Democratic Republic of Congo's President Felix Tshisekedi

Democratic Republic of Congo's President Felix Tshisekedi addresses media during a visit of the French President at the National Biomedical Research Institute (NBRI) in Kinshasa on March 4, 2023.

Photo credit: Ludovic Marin | AFP

In the Democratic Republic of Congo, the electoral campaign has not yet begun for the elections scheduled for 20 December, but the political landscape is in turmoil. 

President Félix Tshisekedi, a candidate in his own succession, is aiming to stay in office for a second term, his last under the constitution. 

His challengers have already begun to mobilise, organising street demonstrations against, among other things, the "high cost of living" in the DRC and the organisation of "proper elections". The atmosphere is that of an electoral campaign ahead of schedule.

The Congolese Head of State has already announced that he will be a candidate in the presidential election. 4 other candidates have already announced their candidacy.

They are the former prime minister of former president Joseph Kabila, Augustin Matata Ponyo; the MP Delly Sessanga; Moïse Katumbi, former governor of Haut-Katanga and above all Martin Fayulu, the losing candidate in the 2018 presidential election to Tshisekedi. In the end, we can expect more than 10 candidates. 

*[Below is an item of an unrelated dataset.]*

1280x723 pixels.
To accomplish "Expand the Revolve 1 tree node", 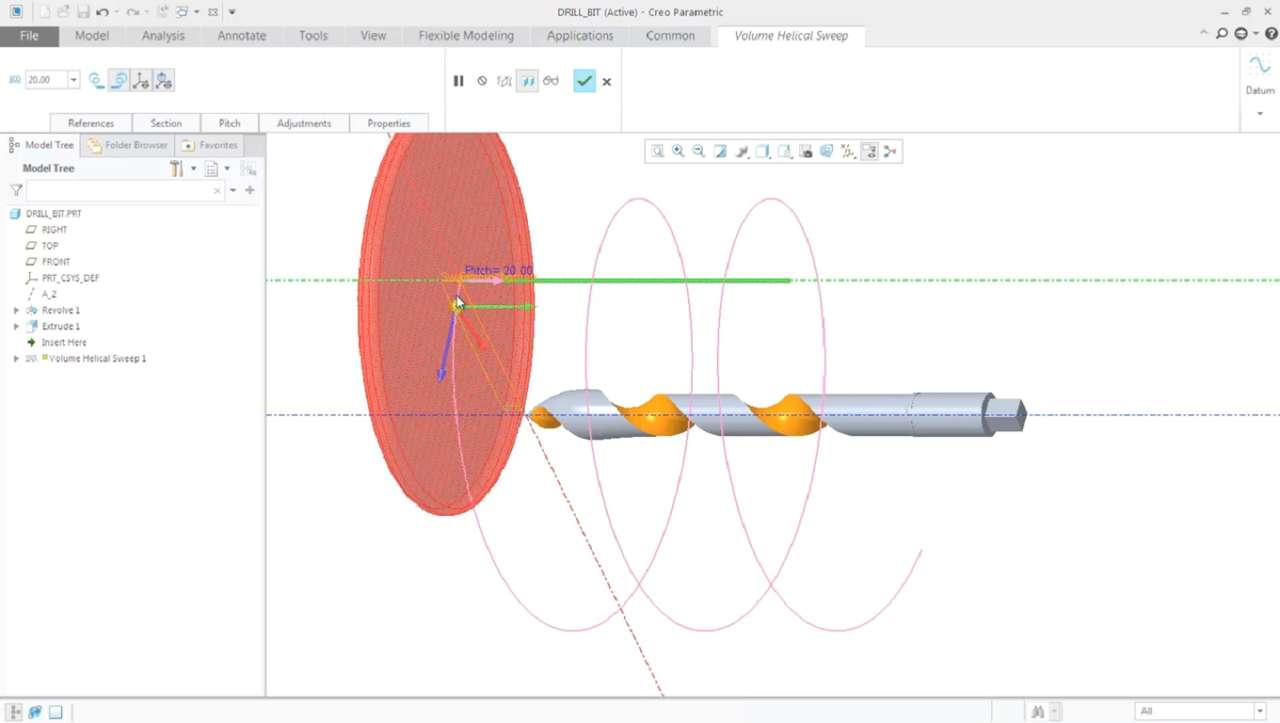I will [x=16, y=311].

Tshisekedi's four challengers are currently taking joint action. They are attacking Félix Tshisekedi's record, which they consider mediocre. In their view, the current President of the DRC "has not succeeded in restoring security to the country and his mismanagement has ended up fuelling a food crisis in the country".

M23 resurgence

Katumbi, Matata, Sessanga and Fayulu point to the persistence of armed groups in the east of the country, and above all the resurgence of the M23, to point the finger at "Félix Tshisekedi's incompetence", arguing that the security policy put in place by President Félix Tshisekedi "has failed", especially as the death toll has risen: "more than 4,000 civilians have been killed since the state of siege was declared.

Armed groups such as the ADF, affiliated with the Islamic State, have extended their area of influence in the face of the Congolese army's offensives. Worse still, the M23 rebellion, which was defeated in 2013, has suddenly woken up in the middle of a state of siege and has taken over many towns in North Kivu".

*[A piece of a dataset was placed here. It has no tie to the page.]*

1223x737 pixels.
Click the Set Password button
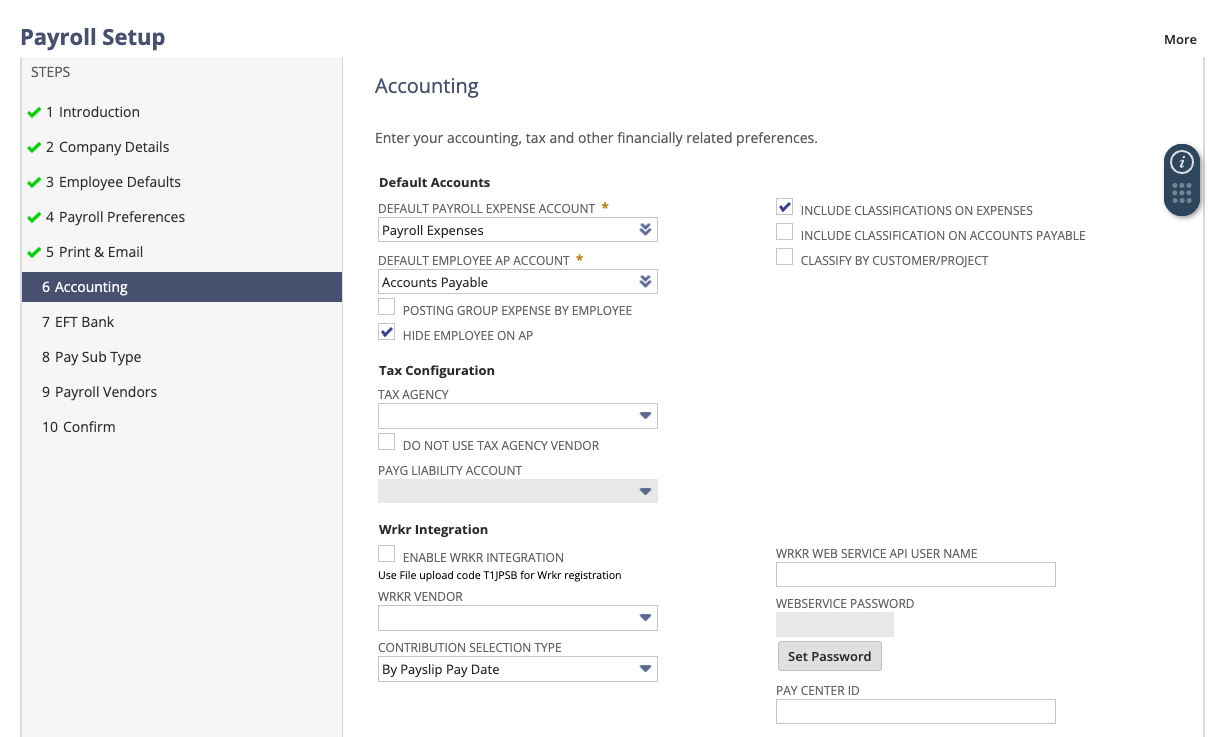pos(829,656)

Those opposed to Félix Tshisekedi point out that since then, more and more people have fled their villages. According to UN figures, more than a million people have taken refuge abroad and nearly 6 million are internally displaced.

To drive the point home, Olivier Kamitatu, the spokesman for Moïse Katumbi, points to figures from a study carried out by the Food and Agriculture Organization of the United Nations and the World Food Programme, according to which "27 million people in the DRC are facing crisis conditions or acute emergency food insecurity, and the situation could worsen in the coming months without increased assistance". 

Deteriorating security situation

Government spokesman Patrick Muyaya rejects Olivier Kamitatu's accusations, arguing that the deteriorating security situation in the east of the DRC should not be blamed on Tshisekedi.

"The security situation in the east of our country is a legacy. It has been going on for almost 30 years since the Rwandan genocide, and today we are on a path that will enable us to settle it definitively through the Nairobi and Luanda processes", retorted Muyaya. The two processes cited by the Congolese government spokesman are supposed to bring peace via a dialogue held under the auspices of the leaders of the East Africa and Great Lakes regions.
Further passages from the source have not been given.